SEO
Google-Unternehmensprofil optimieren: die Anleitung für Handwerksbetriebe
Das Google-Unternehmensprofil (früher „Google My Business“) ist für Handwerksbetriebe der wichtigste kostenlose Marketing-Kanal: Es entscheidet, ob dein Betrieb im Kartenpaket der lokalen Suche erscheint — dort, wo Kunden direkt anrufen. Optimieren heißt konkret: richtige Kategorien, vollständige Leistungen, aktuelle Fotos, gepflegte Bewertungen. Das meiste davon ist in wenigen Stunden erledigt.

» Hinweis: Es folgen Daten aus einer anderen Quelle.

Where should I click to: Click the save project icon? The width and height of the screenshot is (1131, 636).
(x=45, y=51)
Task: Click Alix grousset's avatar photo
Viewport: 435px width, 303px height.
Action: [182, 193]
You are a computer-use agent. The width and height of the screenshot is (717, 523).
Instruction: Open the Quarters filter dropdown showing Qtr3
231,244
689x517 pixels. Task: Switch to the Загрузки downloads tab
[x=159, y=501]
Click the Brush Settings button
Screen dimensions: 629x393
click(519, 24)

Warum das Profil oft mehr bringt als die Website
Bei Suchen wie „Elektriker in der Nähe“ zeigt Google zuerst die Karte mit drei Betrieben — inklusive Anruf-Button. Viele Kunden rufen direkt aus dieser Ansicht an, ohne je eine Website zu öffnen. Ein unvollständiges Profil bedeutet deshalb: Die Anrufe gehen an die drei Betriebe, die dort stehen. Ein gepflegtes Profil kostet nichts außer Sorgfalt — es gibt im Handwerker-Marketing keinen besseren Startpunkt.

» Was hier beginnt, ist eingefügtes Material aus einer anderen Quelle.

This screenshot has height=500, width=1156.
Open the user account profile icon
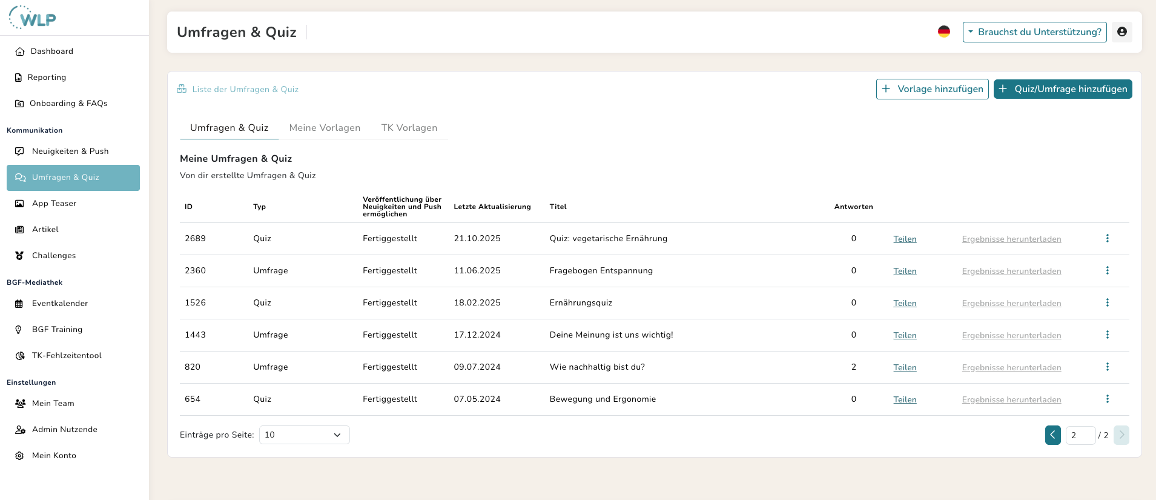1121,32
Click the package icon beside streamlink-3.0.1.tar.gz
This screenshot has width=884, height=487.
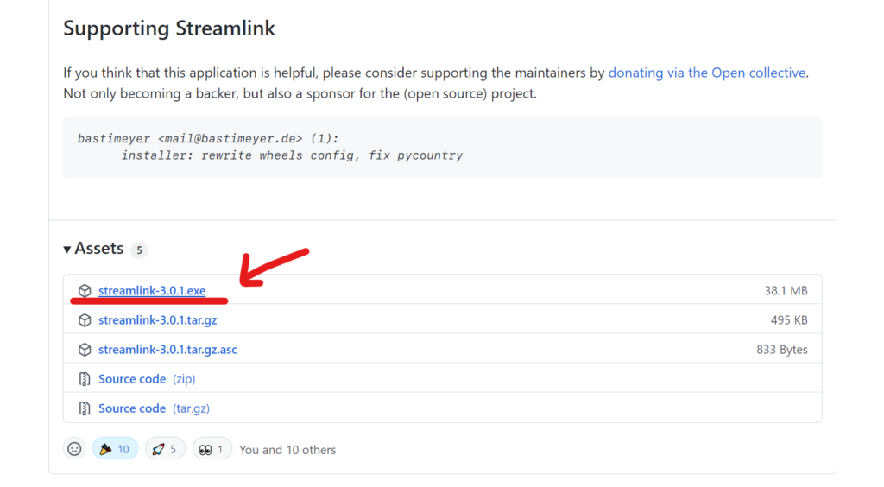pyautogui.click(x=85, y=320)
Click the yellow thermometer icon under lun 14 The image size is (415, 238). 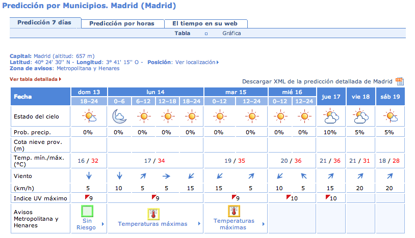pos(153,214)
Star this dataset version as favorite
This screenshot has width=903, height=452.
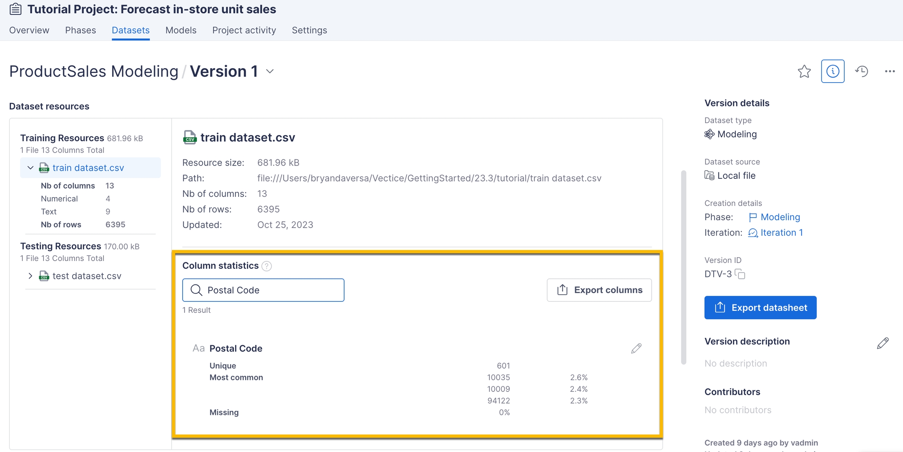[804, 71]
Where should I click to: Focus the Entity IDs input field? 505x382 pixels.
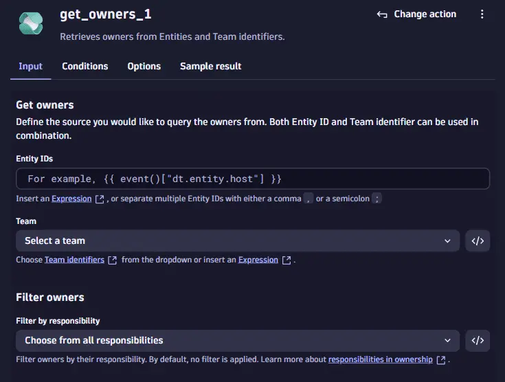click(x=252, y=179)
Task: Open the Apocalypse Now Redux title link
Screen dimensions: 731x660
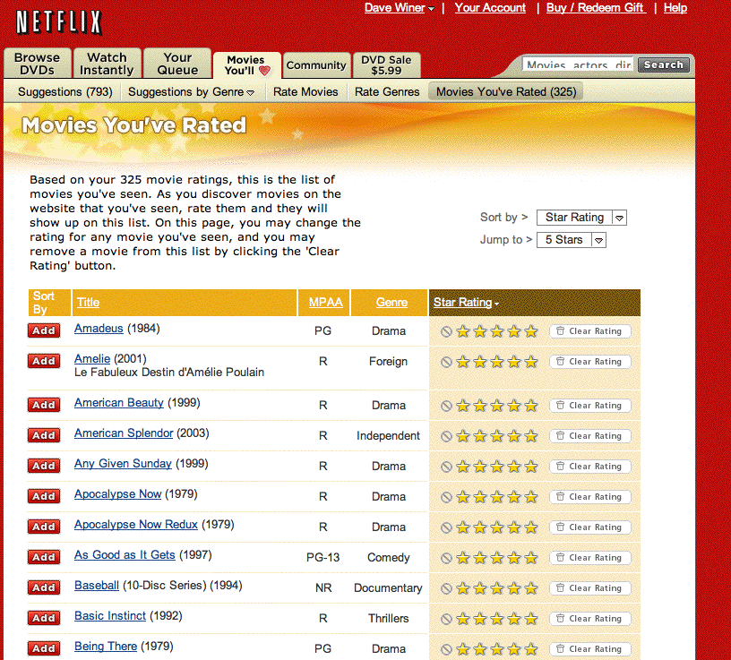Action: click(x=135, y=525)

Die Optimierung in 8 Schritten
- Inhaberschaft übernehmen und Daten verifizieren — ohne bestätigte Inhaberschaft kannst du nichts steuern.
- Hauptkategorie exakt wählen — „Dachdeckerbetrieb“ statt „Bauunternehmen“. Die Hauptkategorie ist der stärkste Relevanz-Hebel; Zusatzkategorien ergänzen (z. B. „Zimmerei“, „Bedachungen“).

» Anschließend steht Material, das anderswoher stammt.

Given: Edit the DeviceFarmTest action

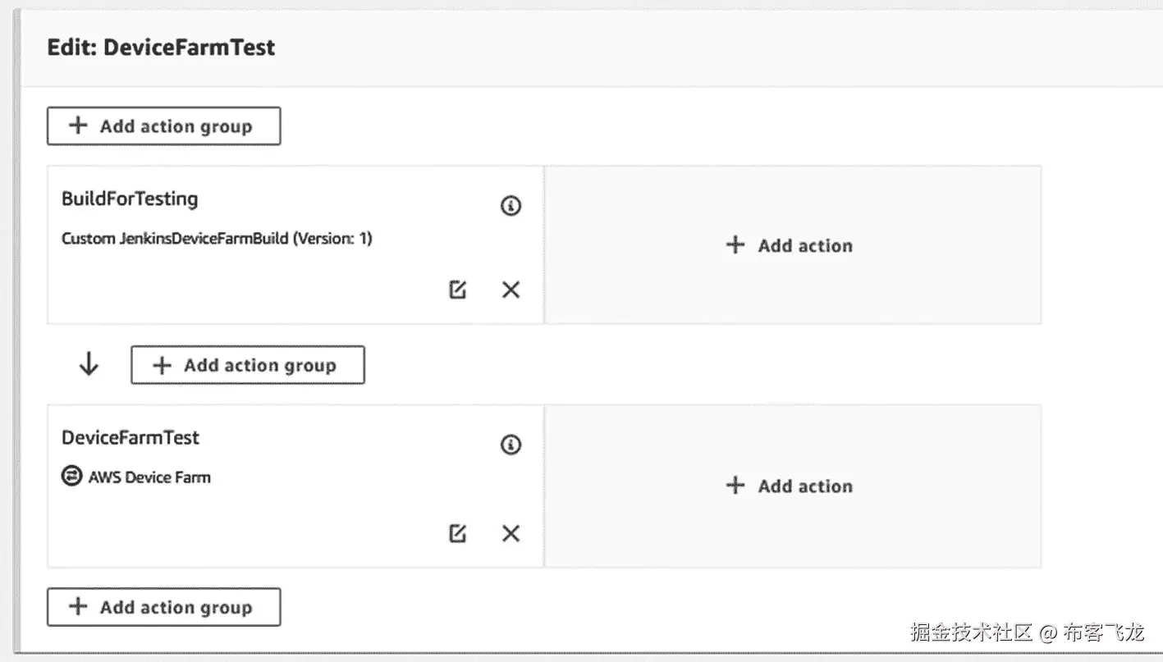Looking at the screenshot, I should click(458, 533).
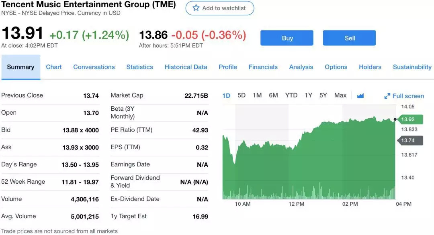Open the Conversations tab
The width and height of the screenshot is (434, 235).
(94, 67)
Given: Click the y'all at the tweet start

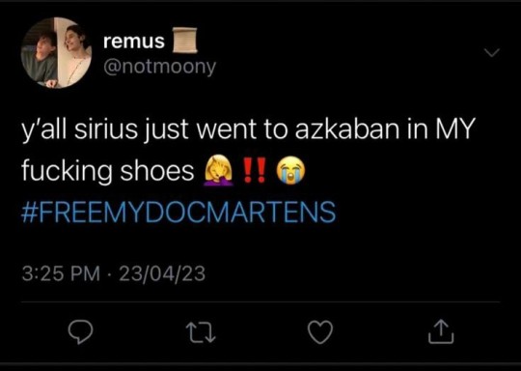Looking at the screenshot, I should click(x=45, y=130).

- Alle Leistungen eintragen — Google zeigt Profile auch für Leistungs-Suchen („Wallbox Installation“), wenn die Leistung hinterlegt ist.
- Einzugsgebiet und Öffnungszeiten korrekt pflegen — falsche Zeiten kosten Anrufe und Bewertungssterne.
- Eigene Fotos hochladen, regelmäßig — Team, Fahrzeuge, Baustellen, Ergebnisse. Profile mit aktuellen echten Fotos wirken aktiv und werden häufiger angeklickt.
- Beschreibung mit Leistungen und Region formulieren — keine Floskeln, sondern was du machst und wo.
- Jede Bewertung beantworten — auch die kritischen; Antworten sieht jeder künftige Kunde (mehr dazu).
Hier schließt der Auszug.